=== Begin Enclosure ===

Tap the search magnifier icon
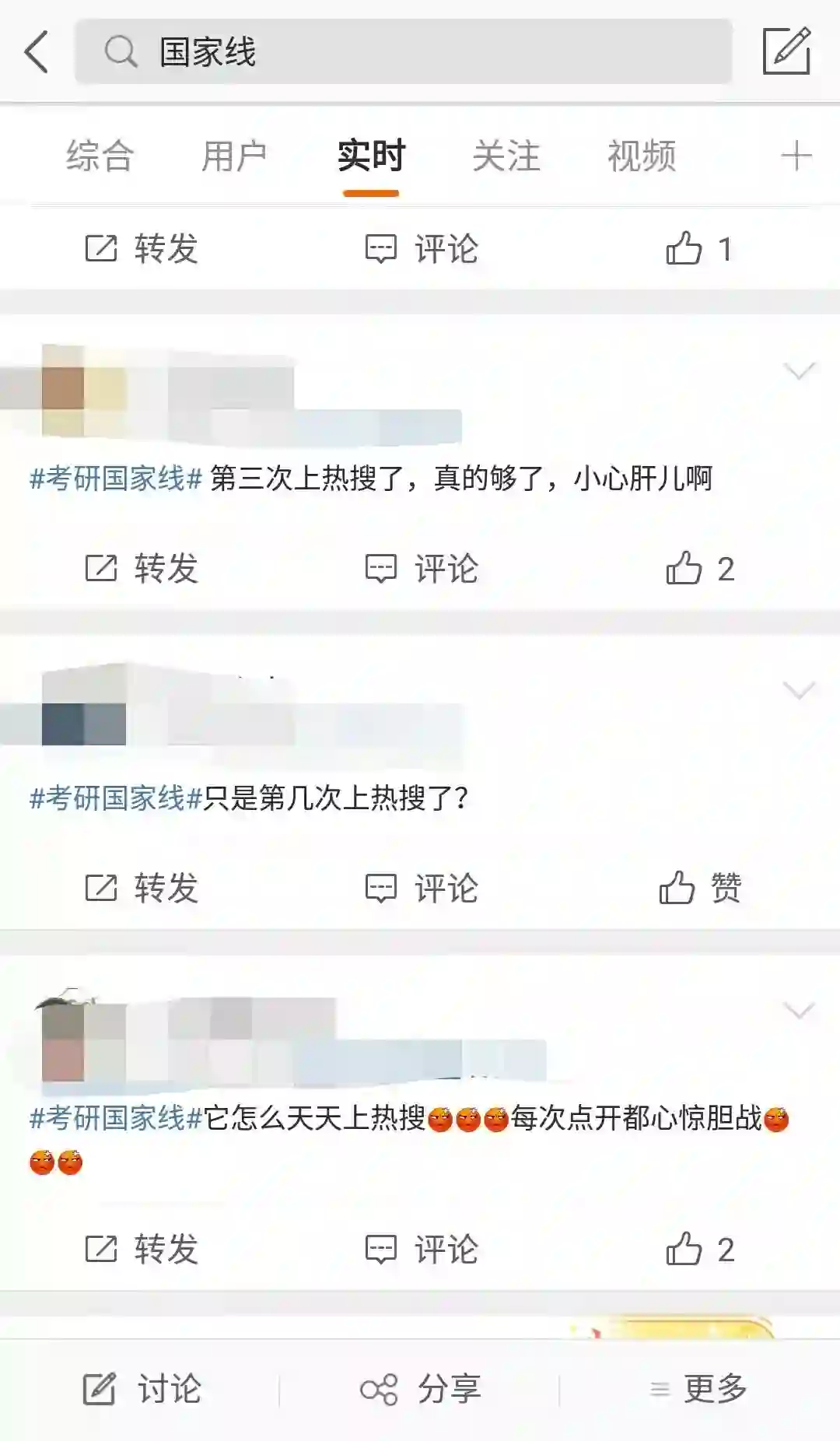click(x=121, y=52)
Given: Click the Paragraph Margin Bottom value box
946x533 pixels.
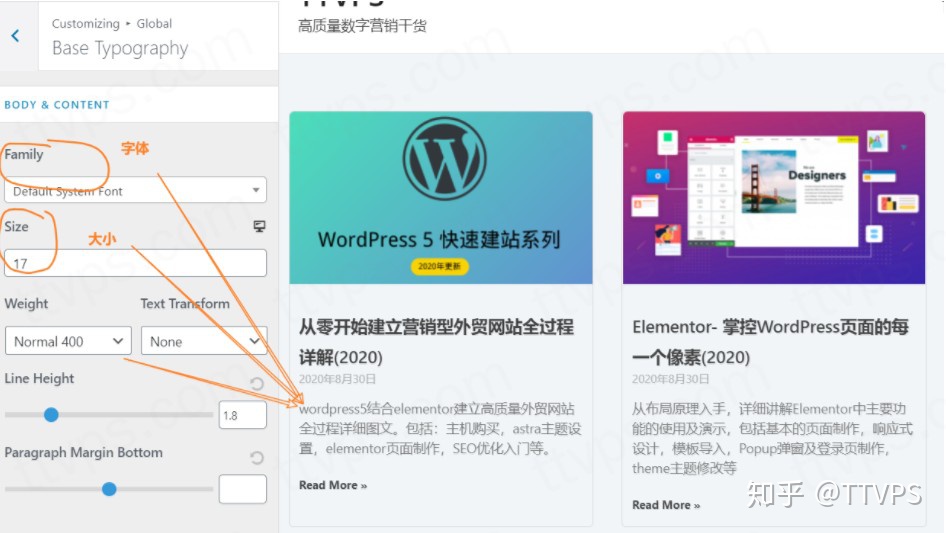Looking at the screenshot, I should tap(242, 489).
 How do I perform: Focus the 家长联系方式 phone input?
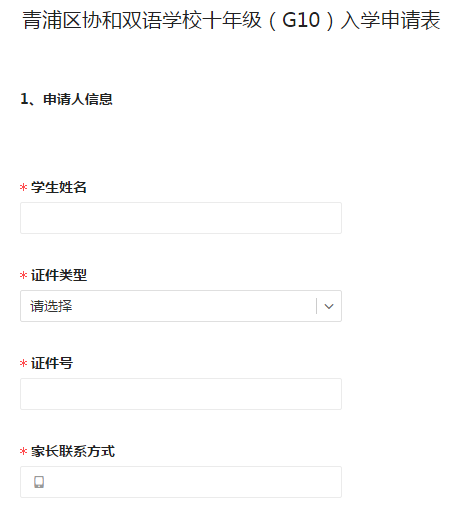point(181,482)
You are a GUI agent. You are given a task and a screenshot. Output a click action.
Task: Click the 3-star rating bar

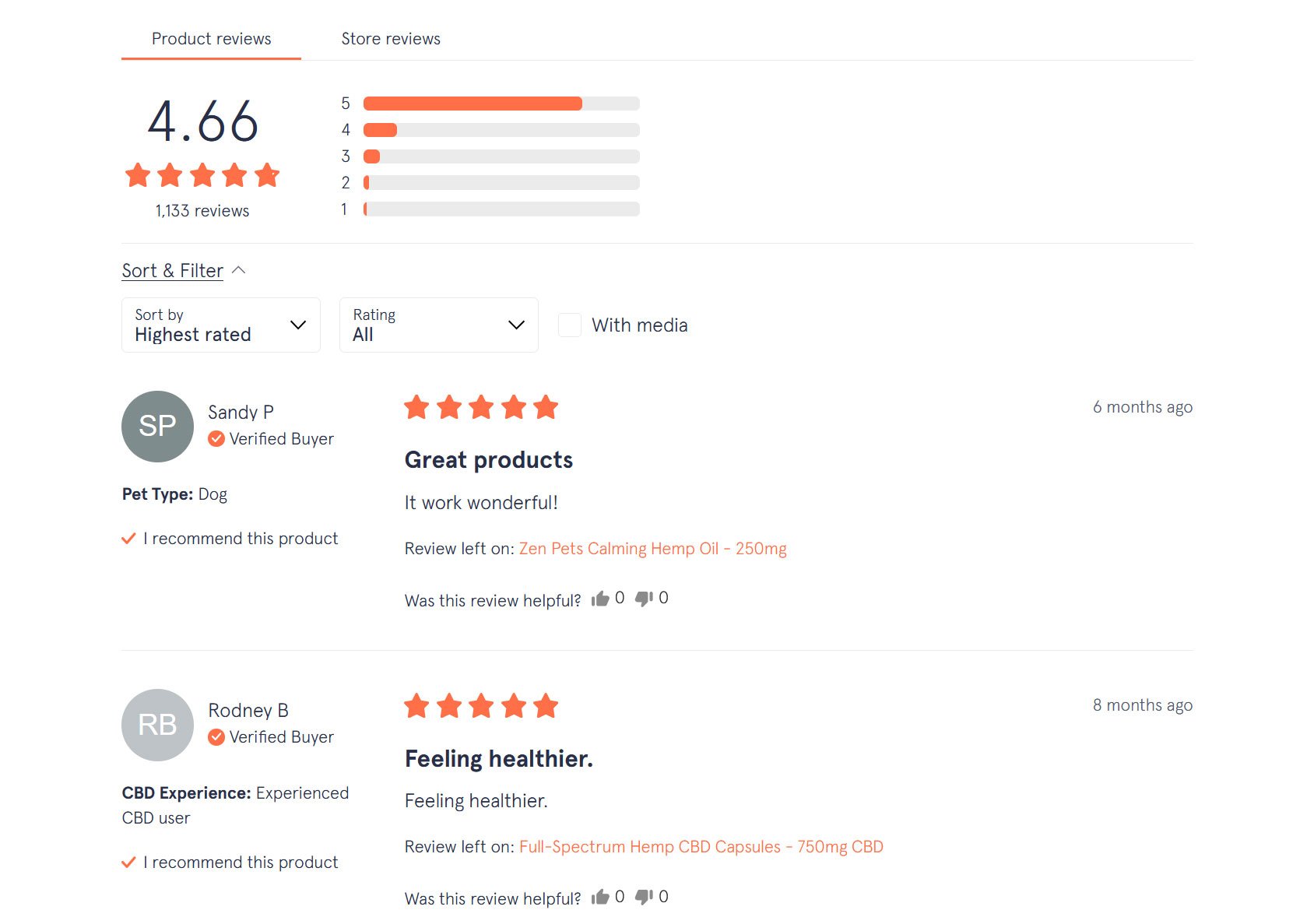(x=501, y=156)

=== End Enclosure ===

GOAL OF THE EXERCISE. Return only the line with "946x533 pixels." and the lines after it up to the end of the records, exact and free of pictures.

EXERCISE RESPONSE.
946x533 pixels.
Looking at the screenshot, I should tap(242, 489).
 How do I perform: Focus the 家长联系方式 phone input?
point(181,482)
You are a GUI agent. You are given a task and a screenshot. Output a click action.
Task: Click the 3-star rating bar

(x=501, y=156)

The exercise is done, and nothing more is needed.